Ensuite, Jean et Frédéric prennent l’avion. Ils arrivent très vite en Islande où un nouveau référendum est organisé sur un projet de modification de la loi bancaire. Un parlementaire explique les tenants et aboutissants du projet et lui dit sa foi dans le fier peuple islandais, libre et souverain. Malgré la faible température règnant à Reykjavik à cette époque de l’année, Jean transpire à grosses gouttes. Il est pris de tremblements.
– Quelle peuplade curieuse ! Comment peut-on avoir une telle confiance dans la population ? C’est dangereux quand même ! Vous n’avez pas peur que le peuple cède à la démagogie, qu’il plonge le pays dans les heures les plus sombres de son Histoire ?
– Tout se passe bien, vous savez. Les Islandais ont déjà pris des décisions importantes. Notre pays s’en sort plutôt bien.
– Mais s’ils prennent la mauvaise décision ?
– Le peuple prendra la bonne décision car cela le concerne au premier chef.
Jean, qui n’est pas la moitié d’un con, a remarqué le caractère insulaire de la fière Islande. Il met sur le compte de cette particularité le fait que des hommes en uniforme munis de brassards ne défilent pas au pas de l’oie dans les rues de la capitale.
– En Europe, ce ne serait pas possible, Frédéric, ce serait inimaginable !
– Détrompe-toi, Jean.

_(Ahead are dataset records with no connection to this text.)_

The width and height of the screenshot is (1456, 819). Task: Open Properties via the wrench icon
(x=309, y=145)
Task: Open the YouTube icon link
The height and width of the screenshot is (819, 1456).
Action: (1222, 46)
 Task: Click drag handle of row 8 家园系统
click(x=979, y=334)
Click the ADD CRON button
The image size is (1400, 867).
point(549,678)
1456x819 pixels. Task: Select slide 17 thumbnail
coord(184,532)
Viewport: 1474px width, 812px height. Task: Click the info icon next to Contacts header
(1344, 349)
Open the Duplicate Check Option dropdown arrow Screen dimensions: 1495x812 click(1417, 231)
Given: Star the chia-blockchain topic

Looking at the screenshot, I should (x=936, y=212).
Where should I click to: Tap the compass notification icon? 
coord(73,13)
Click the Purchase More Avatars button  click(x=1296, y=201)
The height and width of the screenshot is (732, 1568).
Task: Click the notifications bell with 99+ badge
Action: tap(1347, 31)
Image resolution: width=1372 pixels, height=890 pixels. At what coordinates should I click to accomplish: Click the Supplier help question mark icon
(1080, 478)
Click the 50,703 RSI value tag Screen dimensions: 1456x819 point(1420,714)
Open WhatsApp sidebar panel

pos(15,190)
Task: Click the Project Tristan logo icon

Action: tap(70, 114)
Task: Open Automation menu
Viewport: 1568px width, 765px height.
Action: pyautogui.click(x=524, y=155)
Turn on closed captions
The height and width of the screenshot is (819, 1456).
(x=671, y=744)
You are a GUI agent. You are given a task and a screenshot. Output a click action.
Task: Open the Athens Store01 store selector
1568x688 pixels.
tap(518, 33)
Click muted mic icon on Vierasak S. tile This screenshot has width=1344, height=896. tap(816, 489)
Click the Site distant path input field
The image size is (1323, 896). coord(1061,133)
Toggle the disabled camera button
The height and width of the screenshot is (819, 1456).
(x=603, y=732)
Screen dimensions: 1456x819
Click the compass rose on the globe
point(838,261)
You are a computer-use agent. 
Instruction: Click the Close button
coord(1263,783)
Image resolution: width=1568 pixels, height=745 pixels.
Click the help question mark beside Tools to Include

Nous partons pour un pays d’Europe.
Après quelques heures de vol et un atterrissage à Zurich, puis quelques autres en voiture, c’est dans une vallée de Suisse alémanique que Jean retire de ses yeux le traditionnel bandeau de l’émission. Tous les citoyens sont réunis sur une place pour une votation d’initiative populaire. La question porte sur le rétablissement des notes à l’école primaire, que le gouvernement cantonal avait supprimées il y a quelques années. Jean interroge le président de l’association de parents d’élèves qui a lancé la pétition d’initiative populaire.
– Ce sont eux qui ont décidé de la question ? Ils proposent de censurer l’avis des spécialistes ?
– Oui, les gens trouvaient que leurs enfants travaillaient moins. Alors ils ont lancé la pétition. Ils ont obtenu beaucoup de signatures et aujourd’hui on vote. C’est la Suisse. C’est la démocratie.
– Mais, c’est du fascisme. C’est la prime à la démagogie.
Jean perd son sang-froid. Sa respiration se fait plus haletante. Devant ses yeux, un brouillard. Il s’évanouit dans les bras de Frédéric Lopez après avoir avoir murmuré :« ce sont des nazis, ramène moi à Bruxelles… ». La boîte de production avait prévu ce malaise. Pendant tout l’enregistrement, une assistance médicale se tenait prête. C’est sous assistance cardiaque et respiratoire que Jean Quatremer a retrouvé Bruxelles.
Requinqué par l’audition d’un représentant la task-force venu indiquer les dernières mesures prises à Athènes sous l’égide de l’Union européenne, il a retrouvé -je tiens à rassurer les lecteurs- un très bon état de santé.